INSTRUCTIONS FOR THE TASK: Return the entries below word for word; no images should appear in the copy.
◇ ◇ ◇ ◇ ◇
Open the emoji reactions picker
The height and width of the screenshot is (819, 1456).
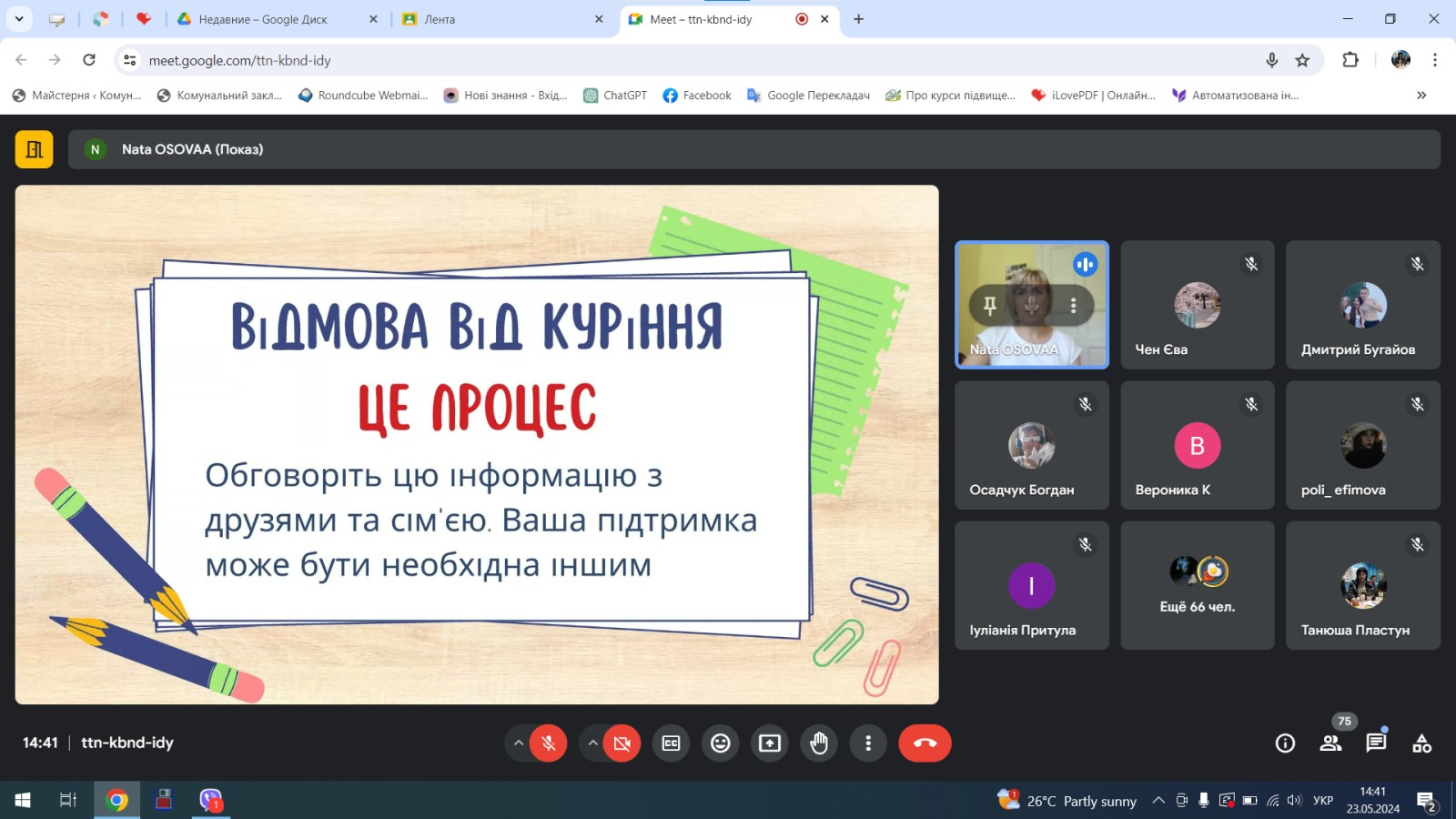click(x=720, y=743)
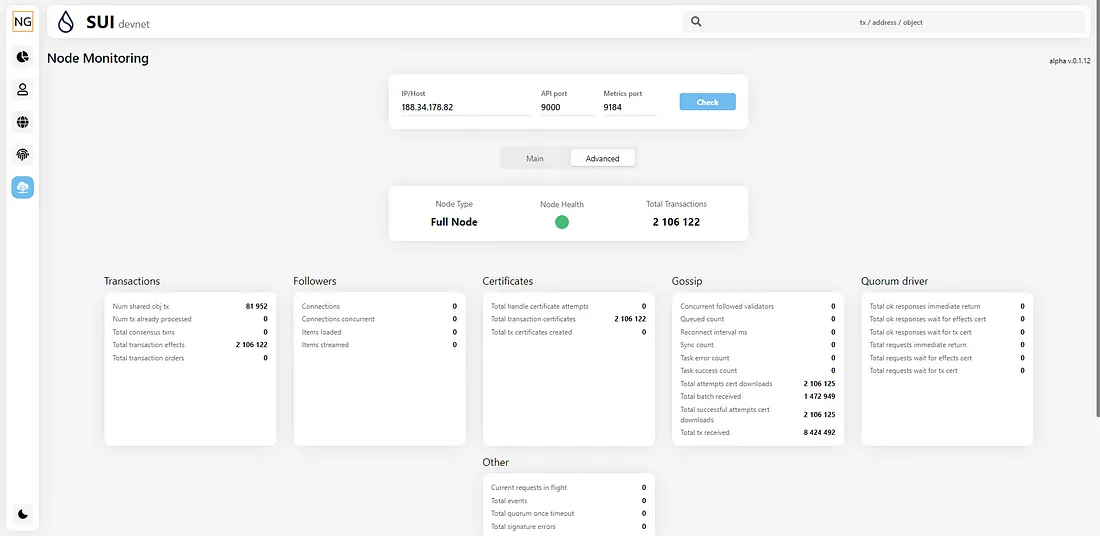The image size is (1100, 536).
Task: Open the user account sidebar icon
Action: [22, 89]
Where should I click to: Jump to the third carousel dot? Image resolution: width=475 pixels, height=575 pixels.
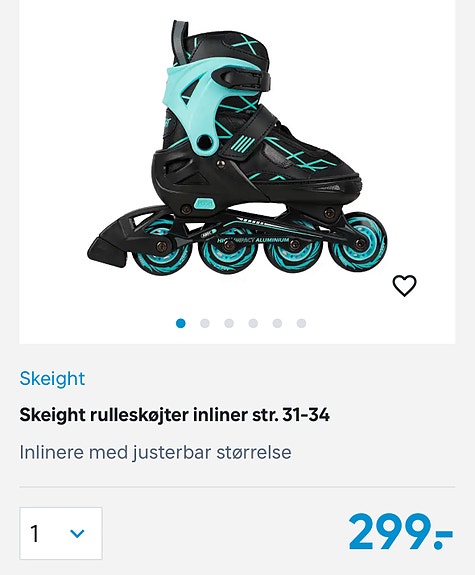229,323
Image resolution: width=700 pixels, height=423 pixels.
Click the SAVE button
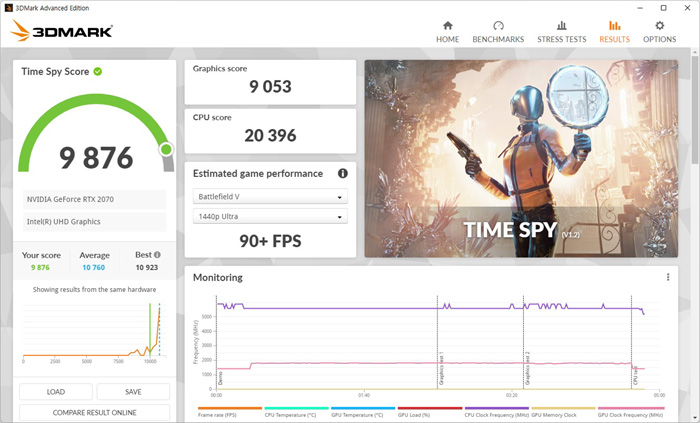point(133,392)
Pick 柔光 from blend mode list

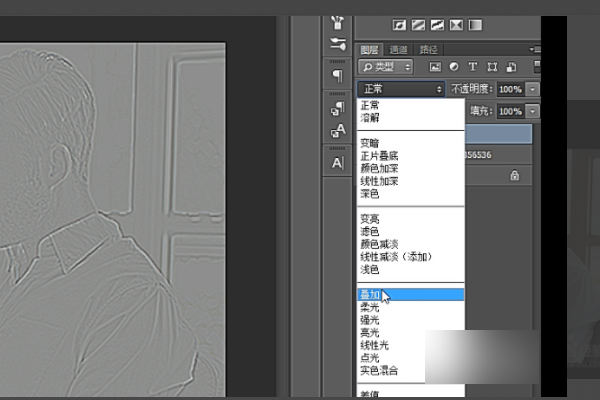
◇ ◇ ◇ ◇ ◇
RESPONSE BOX:
Open the emoji reactions picker
The height and width of the screenshot is (819, 1456).
click(x=720, y=743)
The image size is (1100, 536).
Task: Open the user account sidebar icon
Action: [22, 89]
Where should I click to: Jump to the third carousel dot? Image resolution: width=475 pixels, height=575 pixels.
229,323
Image resolution: width=700 pixels, height=423 pixels.
Click the SAVE button
point(133,392)
Pick 柔光 from blend mode list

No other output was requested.